:: Texto do documento ::
- - -

Aquela notícia dada ainda enquanto eu recolhia o café da manhã ainda me causa comoção porque me faz pensar nos descuidados passos pela cidade.

Em 2015, mais uma escavação no meio da cidade de Londres, em Liverpool Street, e mais de 3.000 esqueletos descobertos no local, enterrados ou jogados na área conhecida como Bedlam. Bedlam, palavra que significa confusão, caos, foi o apelido dado para Bethlem Hospital, o primeiro hospital da Europa para «doentes mentais» em 1247. Bethlem ainda está aqui. Hoje um dos maiores centros de pesquisa psiquiátrica do mundo. Mas perto de Bedlam, mais de 3 mil corpos jogados no campo, numa tentativa de enterrar a Peste Negra que assolou a Inglaterra de maneira tão profunda. Vítimas da praga entre 1569 até por volta de 1740, ali, escondidas no caos debaixo dos passos da cidade, do metrô, do agito que é Londres naquela parte leste. DNAs verificados, nomes e sobrenomes catalogados de famílias inteiras, amostras dos dentes. Isso servirá para uma pesquisa detalhada sobre bactérias, inclusive as que foram responsáveis pela Peste Negra. Passados trágicos assim, em massa, me comovem como Pompéia, na Itália. Mas é que esse está aqui, bem debaixo dos meus pés. Casualmente.

No século 18, Bedlam recebia turistas de gosto questionável e mórbido para ver os doentes de perto. Lá havia homens e mulheres que sofriam de distúrbios mentais. Mas havia também um enorme grupo de pessoas que apresentavam características de personalidade e identidade que desafiavam os tempos. Mulheres que gostavam “excessivamente” de sexo, homens atraídos por homens, mulheres atraídas por mulheres. Tudo o que questionava conceitos moralistas de ordem sexual eram trancados e categorizados como distúrbios. Se era provável entrar em Bedlam são, não era possível sair de lá sem traumas.

*****

Quem diria: em casa, do meu sofá, assisto emocionada, pela TV, ao cortejo fúnebre que leva os restos de Ricardo III. Os ossos encontrados eram mesmo do homem corcunda como sugeriu Shakespeare. Numa carruagem preta, ao vivo, vejo o caixão ser levado para a catedral. Caixão este, feito em carvalho por um dos seus descendentes. Jogadas pela carruagem, rosas brancas, aquelas que simbolizaram a Dinastia dos York. Ponto final para Ricardo, enfim.

Eu como testemunha do seu enterro. Cuidemos do nosso pisar nesses chãos.

- - -

:: Dados apresentados ::
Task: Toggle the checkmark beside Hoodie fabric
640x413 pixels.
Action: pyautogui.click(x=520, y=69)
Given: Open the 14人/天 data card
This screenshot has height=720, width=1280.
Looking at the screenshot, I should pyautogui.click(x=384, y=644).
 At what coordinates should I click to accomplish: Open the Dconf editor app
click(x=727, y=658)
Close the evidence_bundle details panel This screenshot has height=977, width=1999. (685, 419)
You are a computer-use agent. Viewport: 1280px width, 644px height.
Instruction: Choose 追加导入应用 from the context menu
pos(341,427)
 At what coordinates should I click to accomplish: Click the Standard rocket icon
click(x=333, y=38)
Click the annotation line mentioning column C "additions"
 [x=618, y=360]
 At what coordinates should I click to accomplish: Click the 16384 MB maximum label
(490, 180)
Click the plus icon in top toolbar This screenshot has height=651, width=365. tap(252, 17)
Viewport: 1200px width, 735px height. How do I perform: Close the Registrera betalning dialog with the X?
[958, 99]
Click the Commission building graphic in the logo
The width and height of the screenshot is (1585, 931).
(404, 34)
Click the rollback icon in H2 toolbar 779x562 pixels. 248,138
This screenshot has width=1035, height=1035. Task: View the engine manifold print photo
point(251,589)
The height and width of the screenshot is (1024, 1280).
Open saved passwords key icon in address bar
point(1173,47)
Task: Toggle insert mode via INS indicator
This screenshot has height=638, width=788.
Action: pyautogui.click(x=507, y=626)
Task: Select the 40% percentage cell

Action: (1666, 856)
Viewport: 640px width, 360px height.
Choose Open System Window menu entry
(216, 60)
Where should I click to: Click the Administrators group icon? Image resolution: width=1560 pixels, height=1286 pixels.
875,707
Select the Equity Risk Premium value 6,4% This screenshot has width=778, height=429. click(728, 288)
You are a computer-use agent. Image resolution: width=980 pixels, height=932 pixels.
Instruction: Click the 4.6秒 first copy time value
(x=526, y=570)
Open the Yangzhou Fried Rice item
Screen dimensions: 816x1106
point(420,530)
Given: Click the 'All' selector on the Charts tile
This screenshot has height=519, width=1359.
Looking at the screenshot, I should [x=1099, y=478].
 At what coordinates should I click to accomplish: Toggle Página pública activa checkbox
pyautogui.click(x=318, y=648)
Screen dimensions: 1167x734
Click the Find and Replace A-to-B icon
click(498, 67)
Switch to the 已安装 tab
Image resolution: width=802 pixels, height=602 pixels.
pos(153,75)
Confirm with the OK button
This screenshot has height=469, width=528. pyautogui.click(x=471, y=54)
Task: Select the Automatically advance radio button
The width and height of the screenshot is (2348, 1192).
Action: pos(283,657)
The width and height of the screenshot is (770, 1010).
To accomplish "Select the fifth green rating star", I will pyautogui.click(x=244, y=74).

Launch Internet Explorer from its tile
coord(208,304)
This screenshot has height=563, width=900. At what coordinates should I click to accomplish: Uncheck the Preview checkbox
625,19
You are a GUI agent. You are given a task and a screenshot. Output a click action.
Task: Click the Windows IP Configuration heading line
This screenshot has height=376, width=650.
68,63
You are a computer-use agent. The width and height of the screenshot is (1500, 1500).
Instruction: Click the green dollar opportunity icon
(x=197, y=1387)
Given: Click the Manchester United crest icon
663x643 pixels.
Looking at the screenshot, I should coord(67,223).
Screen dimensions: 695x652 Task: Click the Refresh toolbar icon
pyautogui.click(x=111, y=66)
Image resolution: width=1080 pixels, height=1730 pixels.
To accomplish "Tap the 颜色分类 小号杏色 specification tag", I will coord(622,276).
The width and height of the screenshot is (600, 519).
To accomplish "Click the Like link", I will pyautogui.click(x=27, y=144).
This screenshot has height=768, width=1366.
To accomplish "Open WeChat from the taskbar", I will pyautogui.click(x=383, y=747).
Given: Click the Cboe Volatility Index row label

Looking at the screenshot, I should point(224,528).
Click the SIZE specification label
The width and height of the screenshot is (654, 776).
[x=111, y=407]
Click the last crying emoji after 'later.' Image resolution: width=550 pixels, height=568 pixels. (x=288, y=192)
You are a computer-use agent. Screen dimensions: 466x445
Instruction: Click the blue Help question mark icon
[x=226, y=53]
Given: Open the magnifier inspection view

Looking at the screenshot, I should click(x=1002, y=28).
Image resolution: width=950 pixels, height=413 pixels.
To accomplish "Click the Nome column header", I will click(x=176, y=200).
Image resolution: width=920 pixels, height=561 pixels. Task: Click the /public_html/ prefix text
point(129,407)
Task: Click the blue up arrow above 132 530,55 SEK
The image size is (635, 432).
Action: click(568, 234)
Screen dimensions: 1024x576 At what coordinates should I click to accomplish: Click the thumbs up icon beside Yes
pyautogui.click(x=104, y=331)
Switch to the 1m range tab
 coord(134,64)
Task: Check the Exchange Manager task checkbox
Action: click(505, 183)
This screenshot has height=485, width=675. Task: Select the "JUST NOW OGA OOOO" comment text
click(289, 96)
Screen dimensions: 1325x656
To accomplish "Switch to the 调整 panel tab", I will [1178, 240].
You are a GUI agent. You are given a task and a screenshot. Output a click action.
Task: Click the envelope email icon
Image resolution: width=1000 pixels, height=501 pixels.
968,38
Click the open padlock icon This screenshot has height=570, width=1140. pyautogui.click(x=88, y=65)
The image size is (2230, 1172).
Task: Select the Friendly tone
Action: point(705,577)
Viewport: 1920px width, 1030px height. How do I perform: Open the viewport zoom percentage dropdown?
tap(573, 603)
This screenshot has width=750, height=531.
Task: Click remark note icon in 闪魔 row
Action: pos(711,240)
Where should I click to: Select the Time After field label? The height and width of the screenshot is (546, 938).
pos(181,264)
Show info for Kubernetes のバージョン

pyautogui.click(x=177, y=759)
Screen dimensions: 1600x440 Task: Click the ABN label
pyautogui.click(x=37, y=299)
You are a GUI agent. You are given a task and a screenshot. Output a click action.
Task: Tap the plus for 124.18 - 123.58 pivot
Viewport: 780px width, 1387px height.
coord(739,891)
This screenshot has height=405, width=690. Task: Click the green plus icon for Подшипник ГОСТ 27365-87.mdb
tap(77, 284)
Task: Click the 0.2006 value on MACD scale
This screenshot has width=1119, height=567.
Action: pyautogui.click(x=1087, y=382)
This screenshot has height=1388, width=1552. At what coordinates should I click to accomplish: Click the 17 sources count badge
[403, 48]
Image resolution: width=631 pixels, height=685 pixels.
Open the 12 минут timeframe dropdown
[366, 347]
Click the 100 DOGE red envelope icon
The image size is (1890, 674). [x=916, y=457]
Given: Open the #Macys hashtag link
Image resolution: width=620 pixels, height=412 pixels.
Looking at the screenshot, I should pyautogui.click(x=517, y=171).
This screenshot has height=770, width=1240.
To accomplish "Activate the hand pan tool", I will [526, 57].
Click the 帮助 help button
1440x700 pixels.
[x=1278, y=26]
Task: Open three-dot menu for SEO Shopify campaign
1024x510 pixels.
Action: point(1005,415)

- - -

:: Tarefa a realizar ::
Diga se cada afirmação está de acordo com o texto do documento, respondendo sim ou não e citando as palavras decisivas: 1. Bedlam foi o apelido dado ao Bethlem Hospital. 2. A escavação de 2015 em Liverpool Street revelou cerca de 300 esqueletos. 3. O caixão de Ricardo III foi feito em carvalho por um de seus descendentes. As linhas acima não são necessárias.

:: Espaço de resposta ::
1. Sim: "foi o apelido dado para Bethlem Hospital"
2. Não: "mais de 3.000 esqueletos descobertos no local"
3. Sim: "Caixão este, feito em carvalho por um dos seus descendentes."